Aleppo, which is one of the oldest continuously inhabited cities in the world, has been stuck in the middle of the whole conflict. During the end of November, the Syrian army launched an offensive on Aleppo to regain control of the rebel-held eastern part of the city. This bloody end to a long battle culminated in what officials have called a civilian massacre by pro-government forces during a siege on the city.

Undoubtedly, it’s difficult to reduce what is happening in Syria to words printed on paper and there’s much more to the conflict which has been left out, but what the Syrian crisis has taught us is that we cannot be disillusioned with the idea that problems ‘over there’ are just that and have no effect on our lives right here. The crisis in Syria has had horrible global spillover effects: from the European migrant crisis, to the assassination of the Russian ambassador in Turkey, to the surge in ISIS-backed attacks across the world.

The international community has failed the Syrian people and we must act. While our attention to the Syrian crisis may only come in doses, rubber boats carrying fleeing refugees drown at sea, Aleppo remains a warzone, refugees across the world continue to suffer from this brutal and cold winter, and ISIS-backed attacks continue relentlessly. The situation may seem hopeless, but this should not be an excuse for us to remain idle.

First, and most importantly, we must continue to educate ourselves because the more we know about the crisis, the more we will understand its underlying causes and the more we are able to spread the word and mobilize to help those in need. Monetary aid is also crucial because donations are one of the only ways that many organizations working to help refugees are able to continue doing so.

The UNHCR, Unicef and the International Red Cross are among the bigger, more well-known charity organizations working to relieve the plight of refugees. There are also smaller organizations doing equally incredible work that we should support, such as the Migrant Offshore Aid Station, Refugees Welcome, Karam Foundation, and Hand in Hand for Syria.

We can advocate, fundraise, and use social media to call attention to the Syrian crisis and the suffering of the Syrian people. Lastly, we can take action within our own city to help. We don’t need to travel abroad to the shores of the Greek islands or refugee camps in Iraq, Turkey, or Lebanon to help Syrian refugees. Manitoba has received over 1,000 newcomers, some of which are still struggling to live stable lives, and so the least we can do is support them into their transition to their lives here in Winnipeg.
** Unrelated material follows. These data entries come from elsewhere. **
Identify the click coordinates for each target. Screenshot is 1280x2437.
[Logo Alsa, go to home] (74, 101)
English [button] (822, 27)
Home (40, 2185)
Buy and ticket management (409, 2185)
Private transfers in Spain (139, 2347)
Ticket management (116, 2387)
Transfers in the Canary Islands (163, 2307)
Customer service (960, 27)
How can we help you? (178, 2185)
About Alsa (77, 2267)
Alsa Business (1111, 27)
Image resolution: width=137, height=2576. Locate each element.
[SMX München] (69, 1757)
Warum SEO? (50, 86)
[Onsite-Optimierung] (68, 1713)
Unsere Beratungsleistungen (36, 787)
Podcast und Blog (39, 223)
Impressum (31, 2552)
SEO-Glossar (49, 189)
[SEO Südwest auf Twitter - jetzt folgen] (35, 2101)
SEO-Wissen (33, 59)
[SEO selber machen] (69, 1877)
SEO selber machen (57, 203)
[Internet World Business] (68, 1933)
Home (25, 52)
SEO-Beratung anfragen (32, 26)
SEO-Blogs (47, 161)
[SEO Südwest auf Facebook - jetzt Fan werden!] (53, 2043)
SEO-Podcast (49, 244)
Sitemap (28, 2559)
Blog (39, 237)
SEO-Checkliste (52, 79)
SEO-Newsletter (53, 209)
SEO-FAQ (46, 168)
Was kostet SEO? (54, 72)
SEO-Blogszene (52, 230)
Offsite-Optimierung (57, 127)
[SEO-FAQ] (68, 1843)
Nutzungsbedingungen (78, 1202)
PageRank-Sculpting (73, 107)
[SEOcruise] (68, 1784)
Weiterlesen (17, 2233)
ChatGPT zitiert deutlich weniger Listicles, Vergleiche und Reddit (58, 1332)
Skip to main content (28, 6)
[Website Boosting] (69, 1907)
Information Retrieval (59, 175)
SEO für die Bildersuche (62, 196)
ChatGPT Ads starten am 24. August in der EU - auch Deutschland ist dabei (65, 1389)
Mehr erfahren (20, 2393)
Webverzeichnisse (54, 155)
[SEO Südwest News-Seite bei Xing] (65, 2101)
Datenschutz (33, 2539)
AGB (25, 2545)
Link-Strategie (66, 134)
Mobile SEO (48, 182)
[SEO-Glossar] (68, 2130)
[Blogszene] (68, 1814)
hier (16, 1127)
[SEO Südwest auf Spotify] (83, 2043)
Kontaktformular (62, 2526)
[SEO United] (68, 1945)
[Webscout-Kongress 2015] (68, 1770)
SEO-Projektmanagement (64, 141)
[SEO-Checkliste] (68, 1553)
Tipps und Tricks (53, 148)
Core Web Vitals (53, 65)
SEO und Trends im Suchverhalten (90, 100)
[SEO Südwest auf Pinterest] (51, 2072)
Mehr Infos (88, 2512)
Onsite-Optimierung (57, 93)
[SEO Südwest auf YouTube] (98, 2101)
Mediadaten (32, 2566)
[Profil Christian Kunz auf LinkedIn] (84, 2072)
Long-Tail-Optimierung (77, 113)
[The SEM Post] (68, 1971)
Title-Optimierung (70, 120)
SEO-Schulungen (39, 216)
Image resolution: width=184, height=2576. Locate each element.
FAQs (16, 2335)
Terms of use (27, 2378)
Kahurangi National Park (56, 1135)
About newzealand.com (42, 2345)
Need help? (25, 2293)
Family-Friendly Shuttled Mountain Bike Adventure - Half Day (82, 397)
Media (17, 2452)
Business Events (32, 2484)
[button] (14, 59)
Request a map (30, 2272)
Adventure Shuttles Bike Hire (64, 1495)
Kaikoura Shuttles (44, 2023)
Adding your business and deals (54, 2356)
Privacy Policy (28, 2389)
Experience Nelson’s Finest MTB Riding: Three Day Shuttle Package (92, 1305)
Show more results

We can volunteer for organizations working with newcomers in Manitoba, such as the Immigrant and Refugee Organization of Manitoba, Newcomer Employment and Education Development Services Inc., and Manitoba Start, among others. From running a clothes drive, to starting up grassroots programs for newcomers, to even sponsoring a Syrian refugee, there’s so much we can do to help; it all starts with getting informed.